Pictures are to be left out; every line from the one with "This screenshot has width=1176, height=1027." through the end of the data must be transcribed exactly.

RAW DATA:
══════════════════════════════
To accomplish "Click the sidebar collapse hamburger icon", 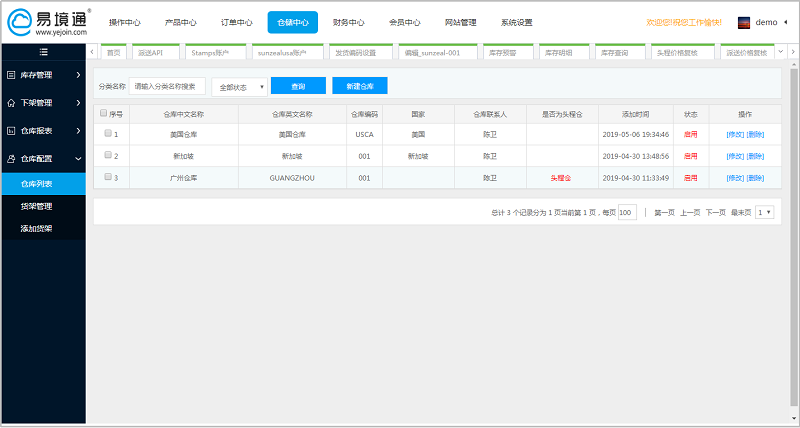I will click(x=42, y=52).
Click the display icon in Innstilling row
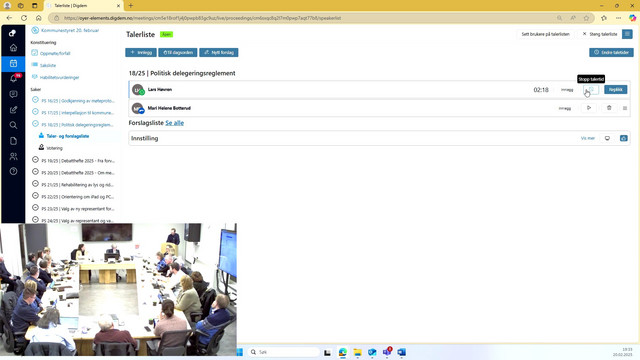640x360 pixels. 607,138
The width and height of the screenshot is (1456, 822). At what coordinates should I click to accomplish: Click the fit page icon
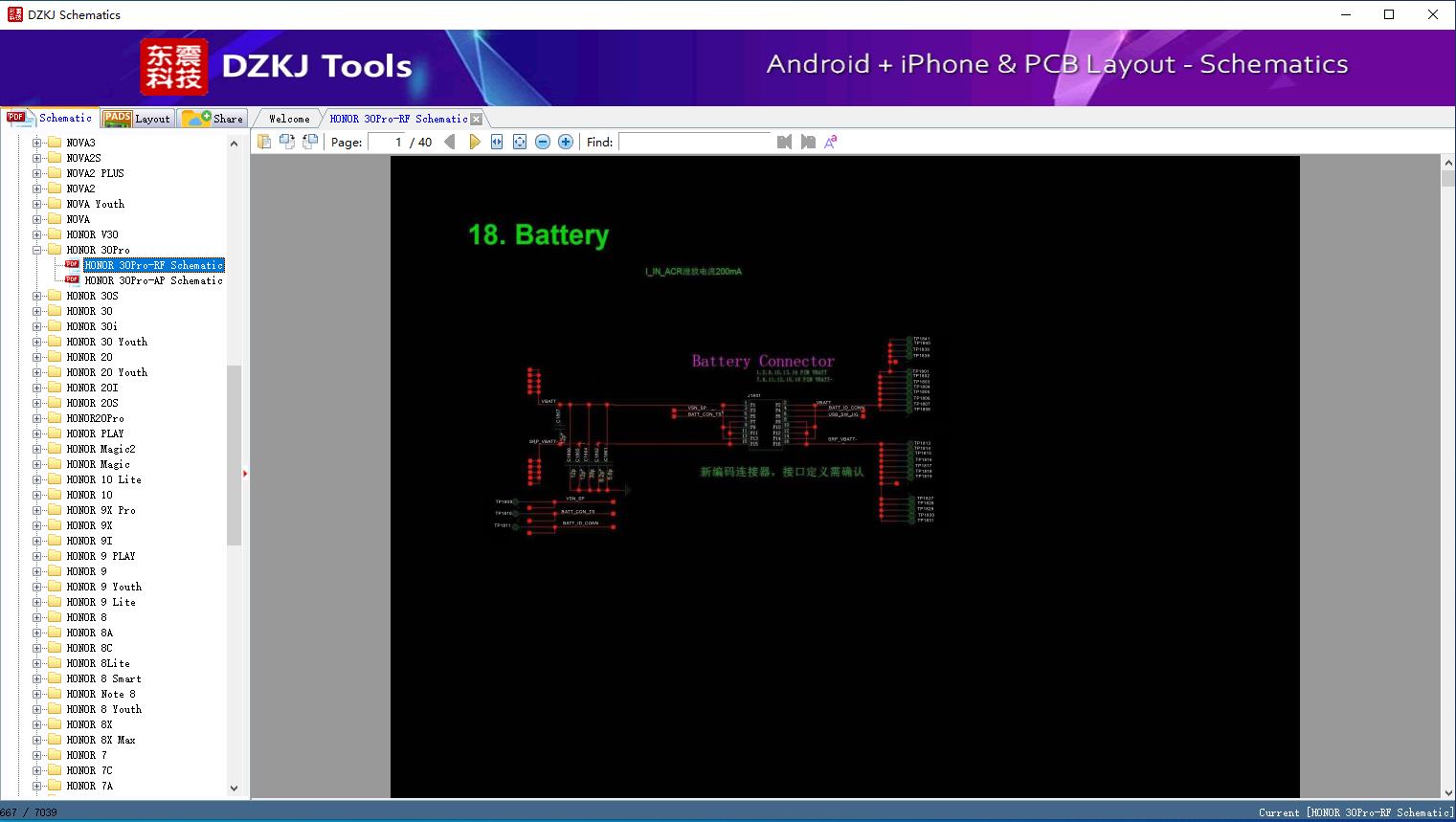pos(520,142)
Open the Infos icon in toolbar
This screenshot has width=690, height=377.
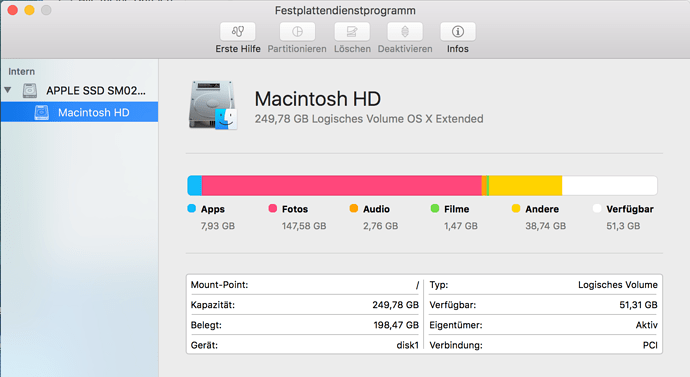click(x=458, y=32)
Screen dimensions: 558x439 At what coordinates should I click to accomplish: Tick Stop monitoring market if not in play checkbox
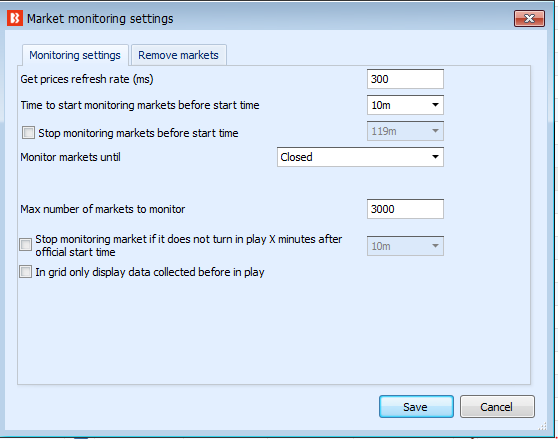[25, 244]
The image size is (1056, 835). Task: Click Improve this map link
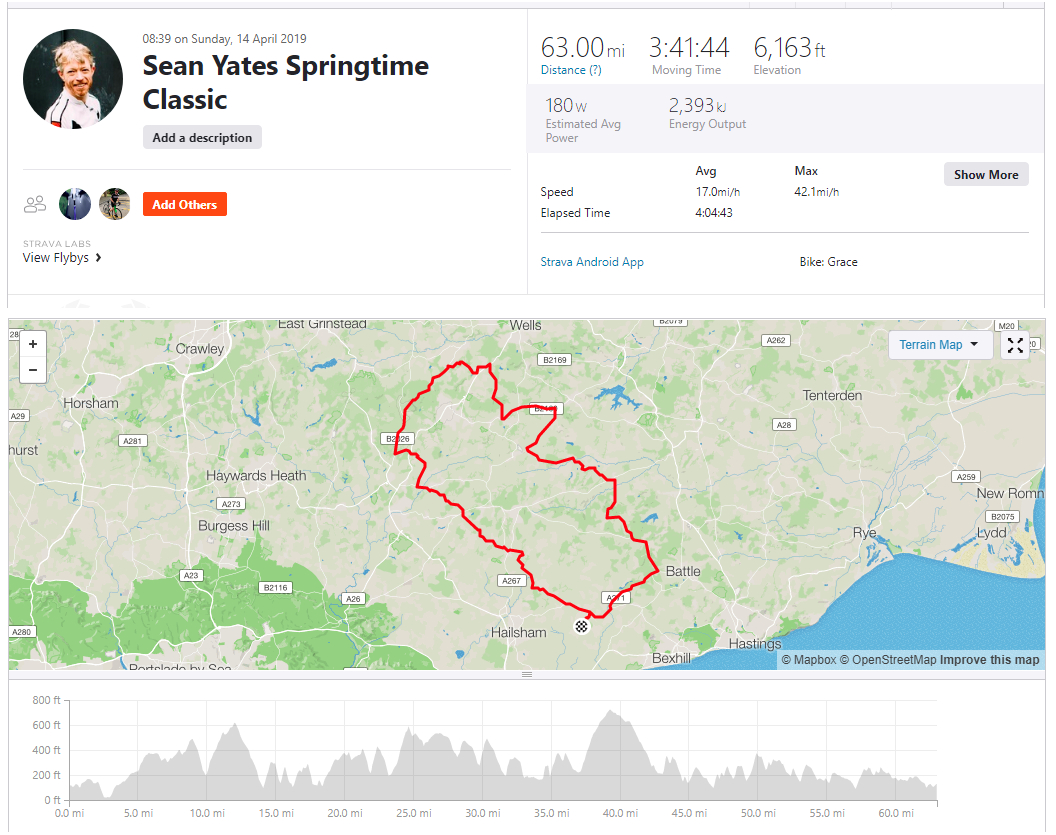(x=989, y=660)
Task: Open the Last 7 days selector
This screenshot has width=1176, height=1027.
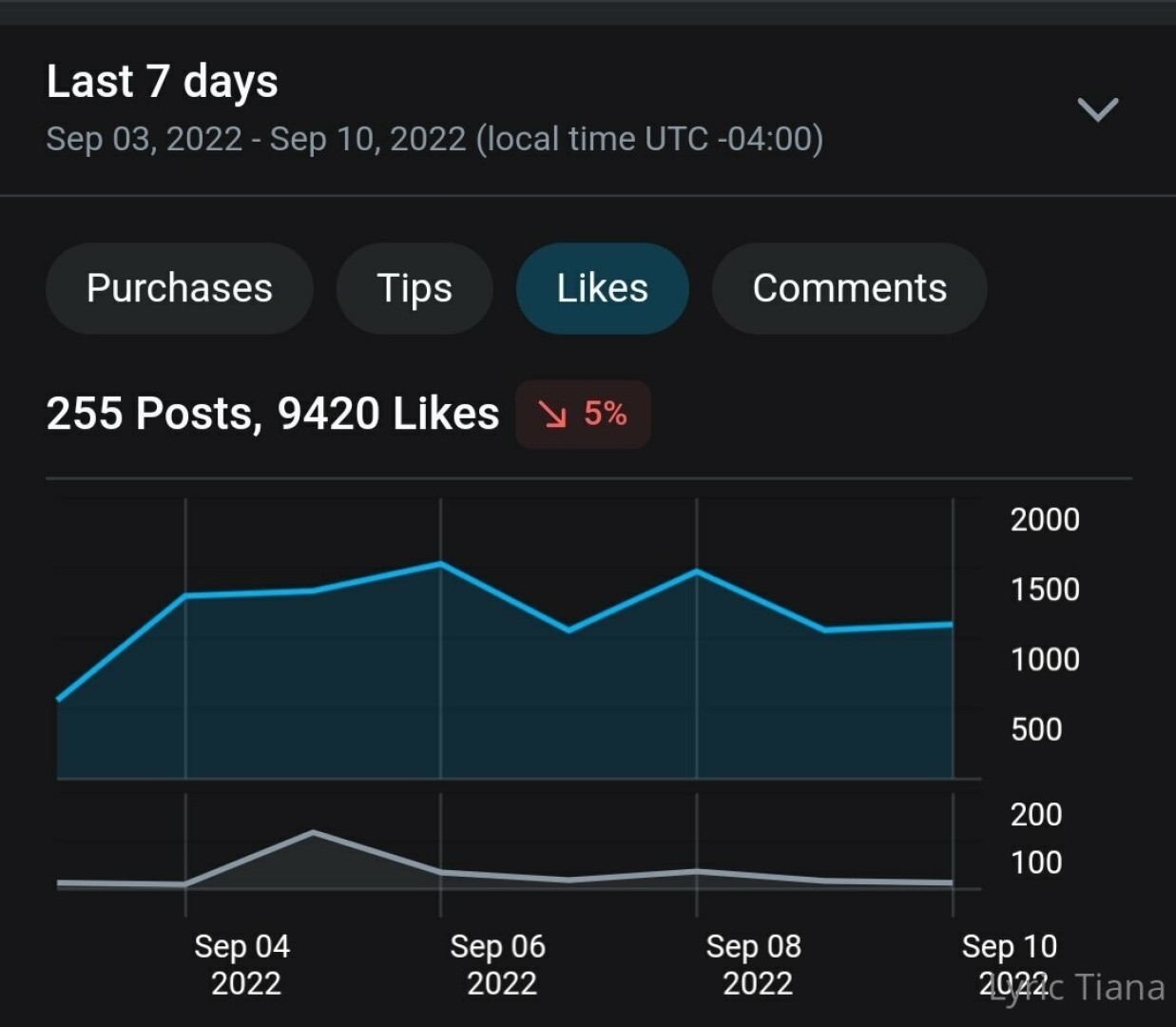Action: click(163, 82)
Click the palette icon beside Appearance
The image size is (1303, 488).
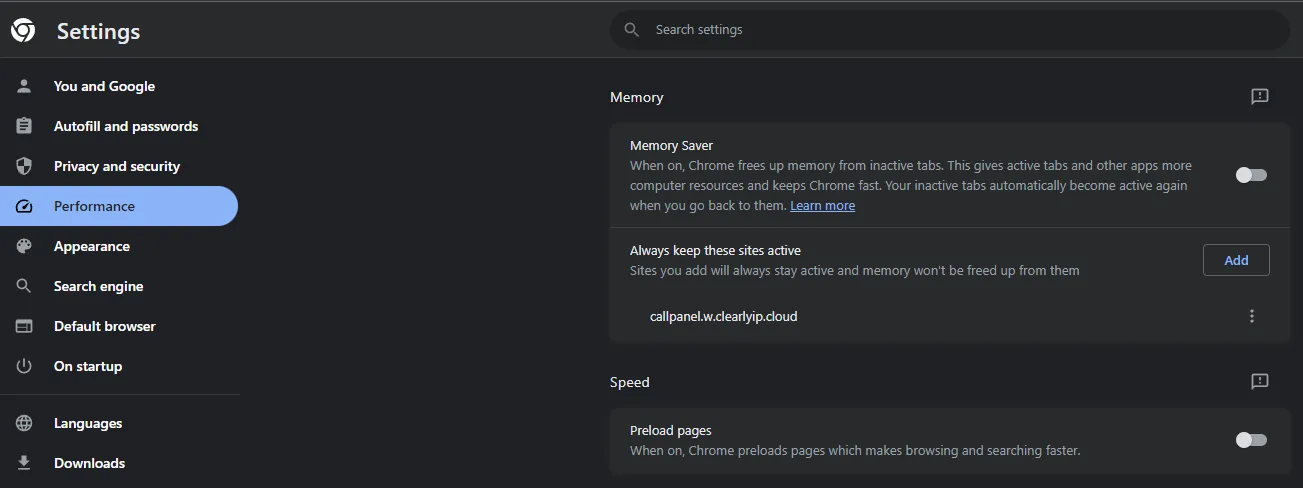[24, 246]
══════════════════════════════
THE ANSWER:
This screenshot has width=1176, height=1027.
Action: click(163, 82)
Click the palette icon beside Appearance
The image size is (1303, 488).
[24, 246]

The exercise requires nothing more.